Renvoyez à l’identique, dans le passage sur les cours de Grenade et de Malaga, la partie qui s’ouvre sur les mots contenant « Il y avait, d’ailleurs, une » et se clôt sur « s’y faire jour. ».

*Passage cité*:
———
Il y avait, d’ailleurs, une profonde différence entre ces deux cours. A celle de Grenade il n’y avait que des Berbers ou des hommes qui, comme le juif Samuel, agissaient constamment dans l’intérêt berber. Il y régnait, par conséquent, une remarquable unité de vues et de plans. A la cour de Malaga, au contraire, il y avait aussi des Slaves, et tôt ou tard les jalousies, les rivalités, les haines, qui avaient tant contribué à renverser les Omaiyades, devaient s’y faire jour.
———
*Données fournies*:

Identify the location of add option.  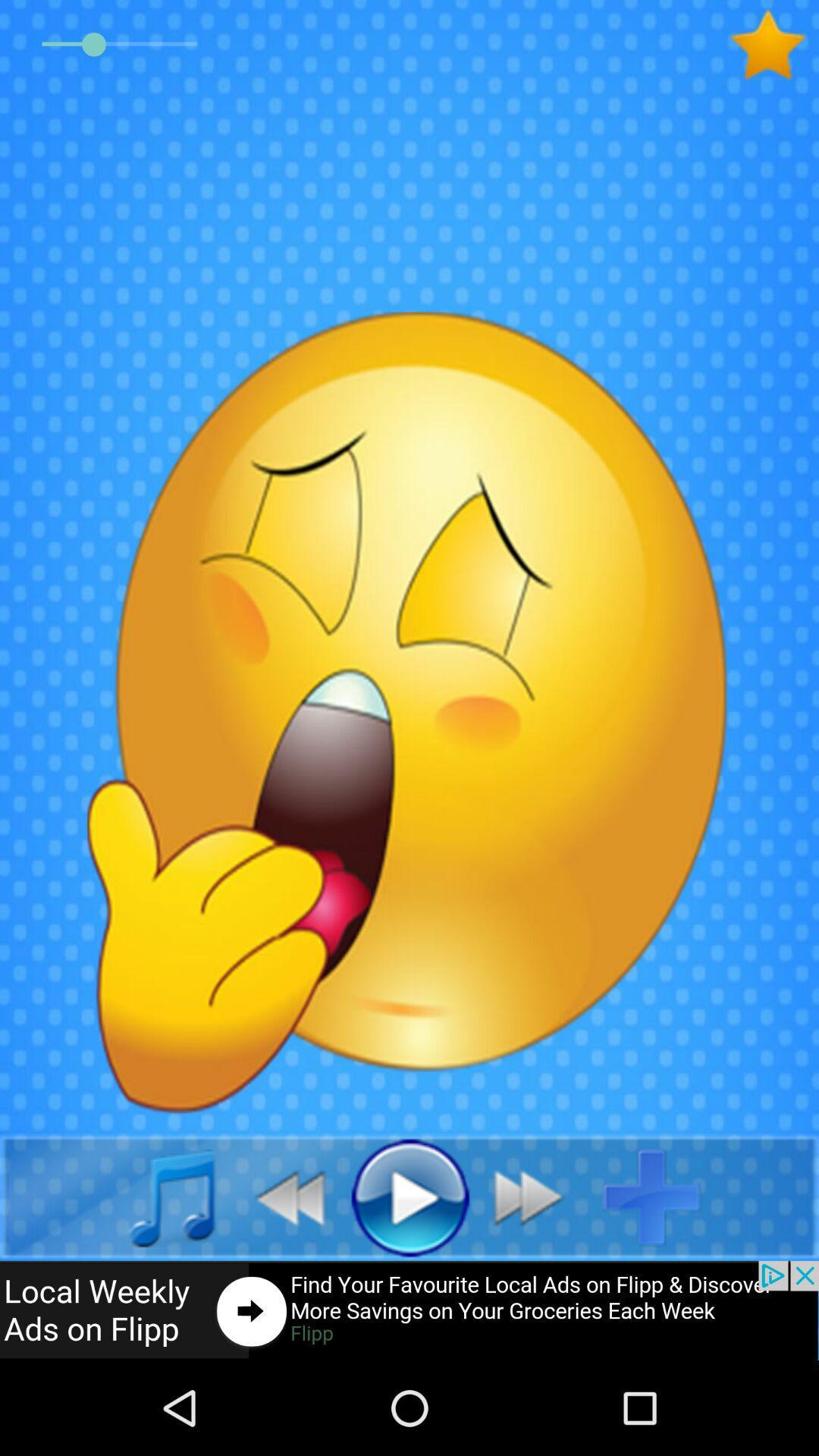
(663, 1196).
———
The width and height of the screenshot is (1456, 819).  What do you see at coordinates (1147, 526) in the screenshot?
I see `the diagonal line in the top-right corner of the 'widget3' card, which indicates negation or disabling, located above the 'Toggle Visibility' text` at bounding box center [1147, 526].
———
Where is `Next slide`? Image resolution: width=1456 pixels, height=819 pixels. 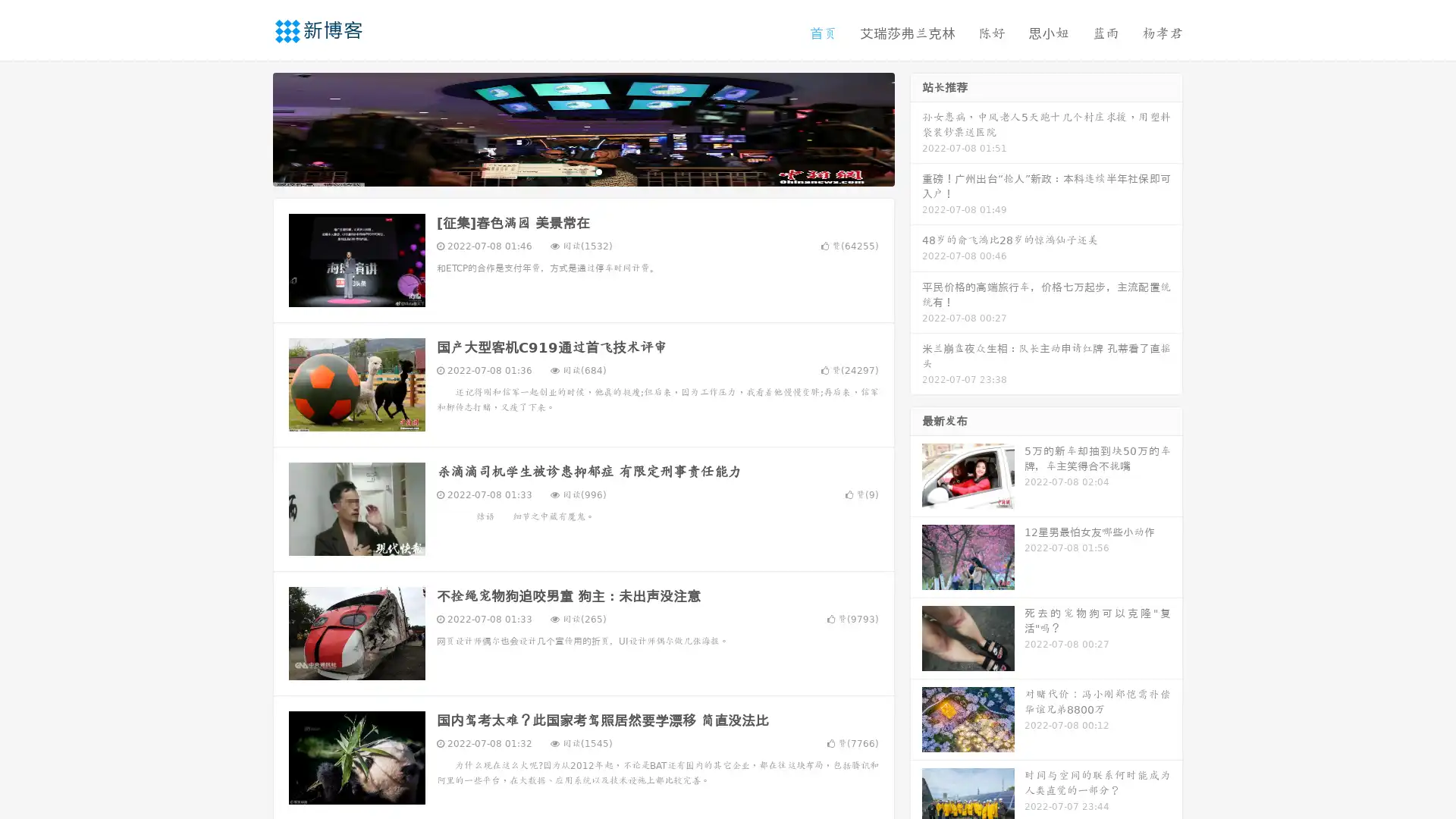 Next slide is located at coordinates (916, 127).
———
*Résultat obtenu*:
Il y avait, d’ailleurs, une profonde différence entre ces deux cours. A celle de Grenade il n’y avait que des Berbers ou des hommes qui, comme le juif Samuel, agissaient constamment dans l’intérêt berber. Il y régnait, par conséquent, une remarquable unité de vues et de plans. A la cour de Malaga, au contraire, il y avait aussi des Slaves, et tôt ou tard les jalousies, les rivalités, les haines, qui avaient tant contribué à renverser les Omaiyades, devaient s’y faire jour.